■ **Screen grounding examples**

________________

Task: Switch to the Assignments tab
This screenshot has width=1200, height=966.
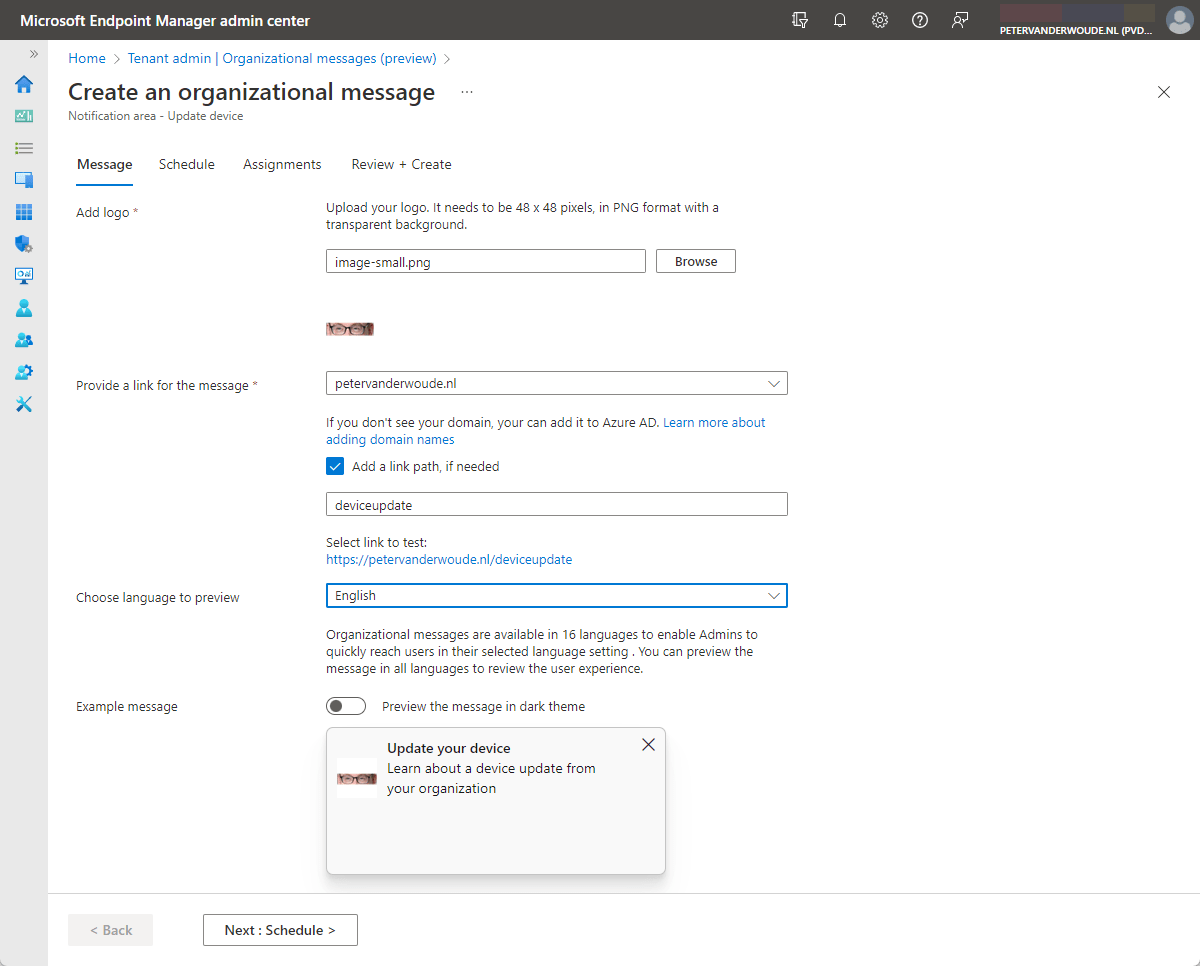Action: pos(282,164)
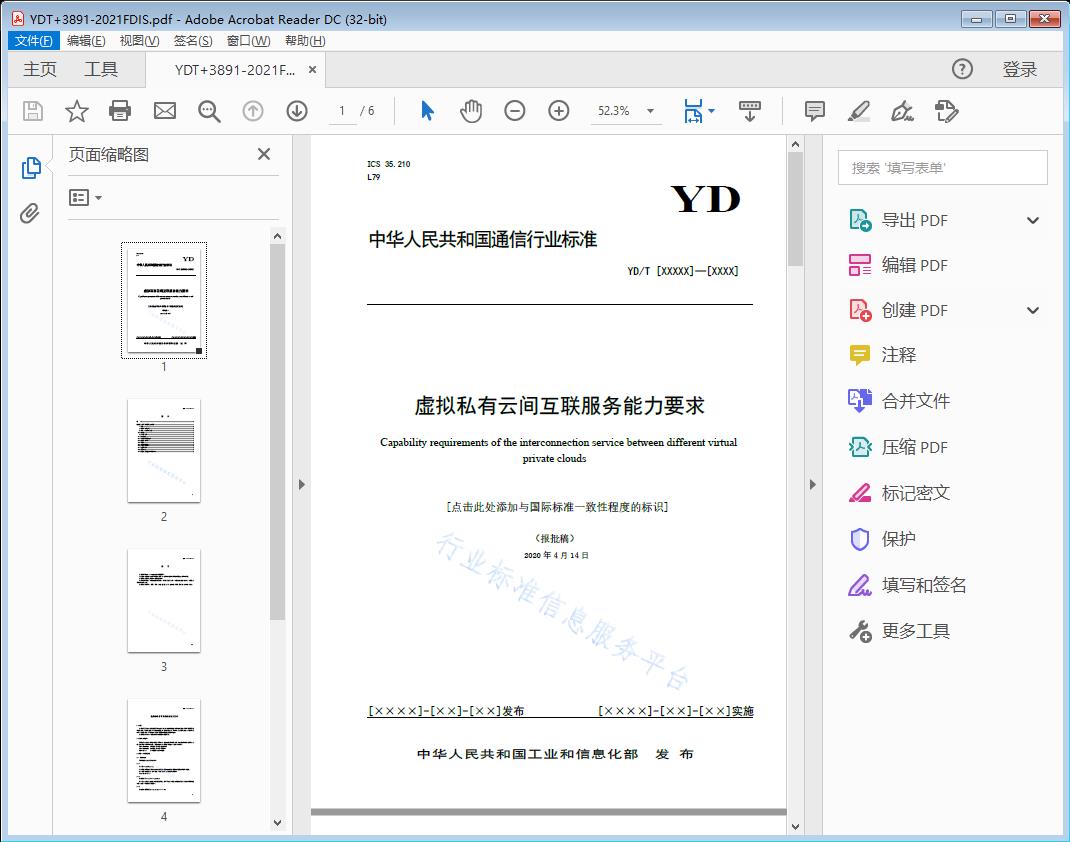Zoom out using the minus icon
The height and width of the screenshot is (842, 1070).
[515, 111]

________________

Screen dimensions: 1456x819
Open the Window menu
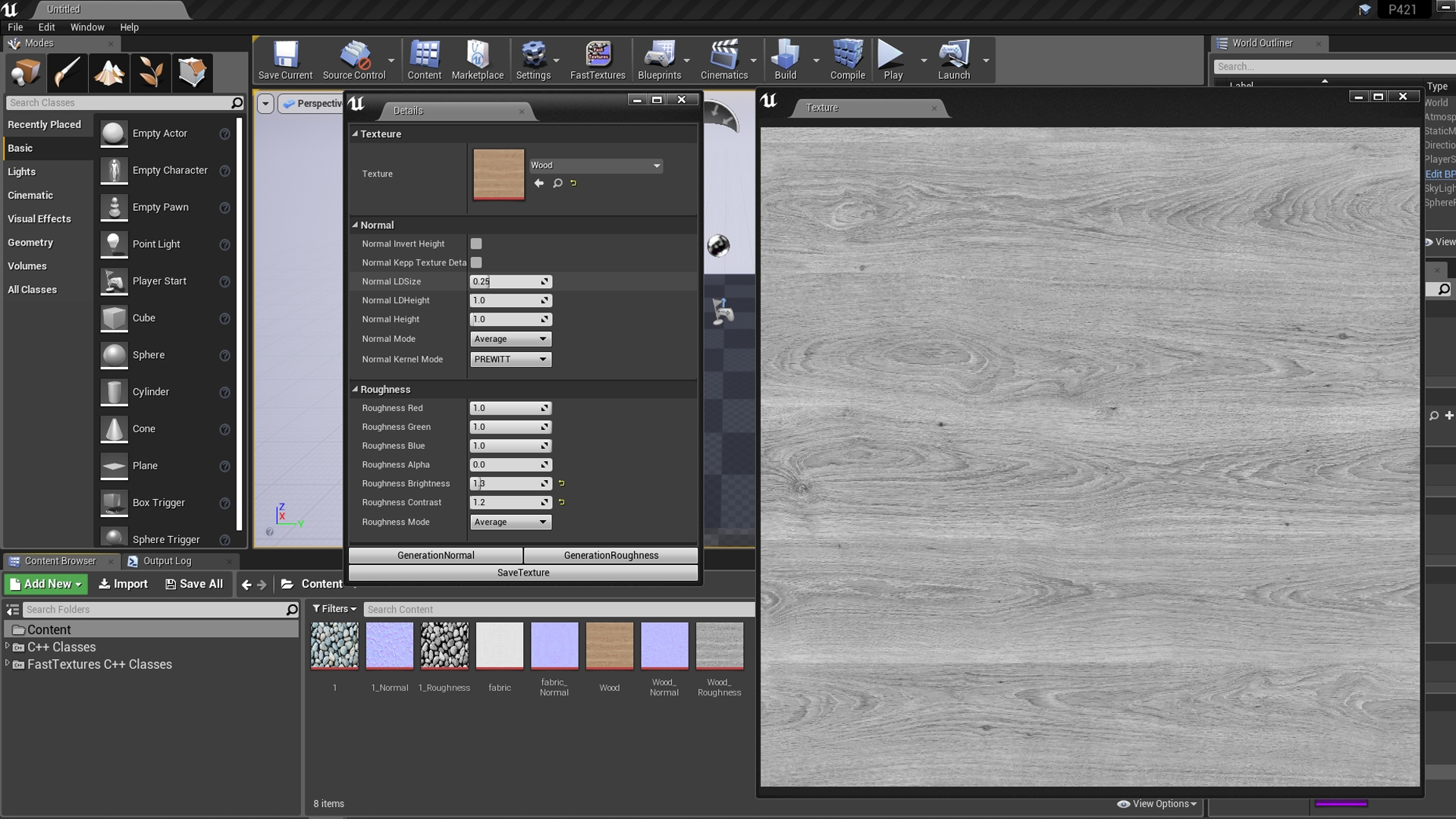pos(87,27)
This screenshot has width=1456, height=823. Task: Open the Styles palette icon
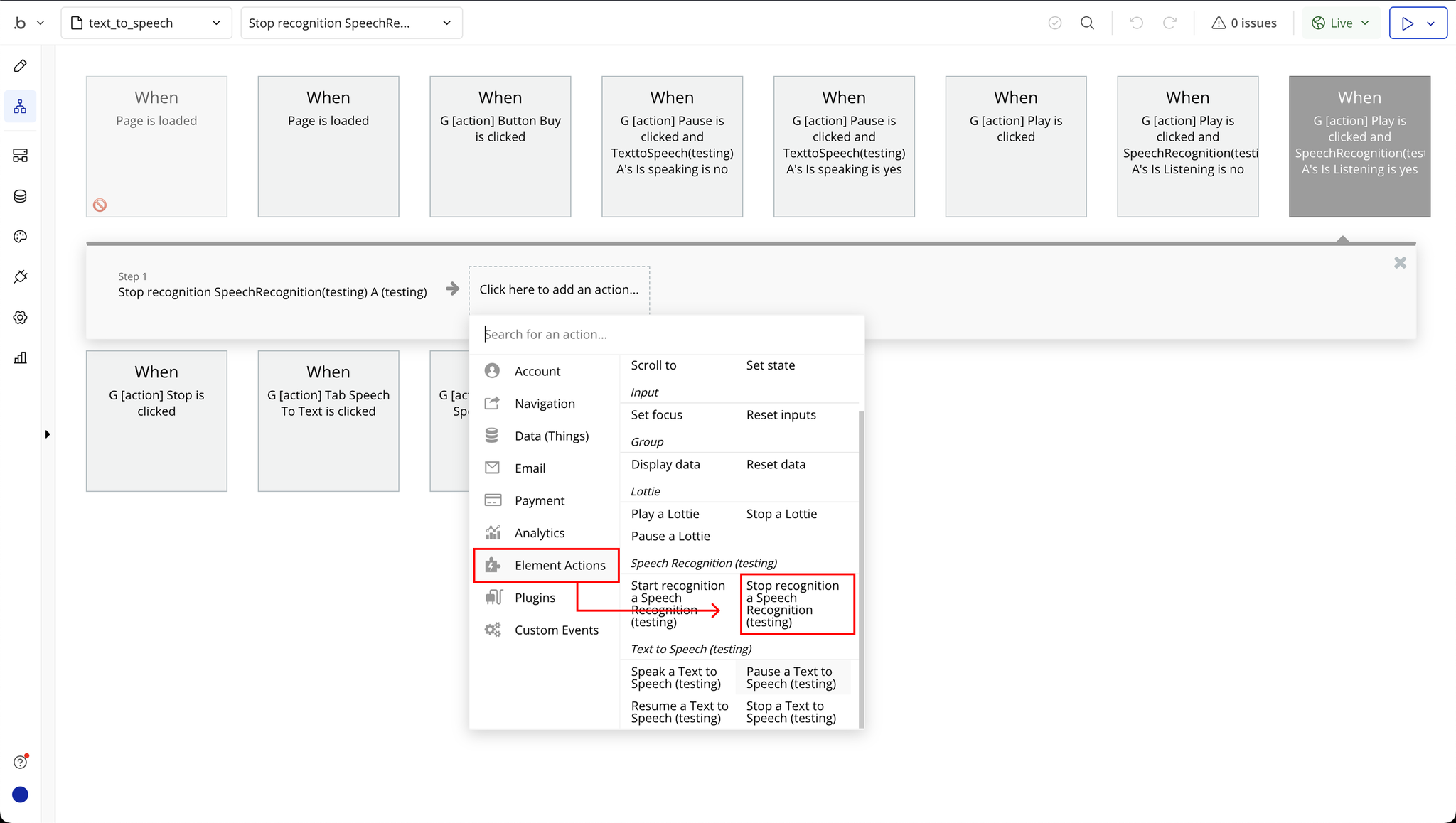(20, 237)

________________

■ **What you should do**
From the rows above, keep only the lines that contain the string "Task", and copy each one in full. Case counts.

■ **Final result**
Task: Switch to the Assignments tab
This screenshot has width=1456, height=823. Task: Open the Styles palette icon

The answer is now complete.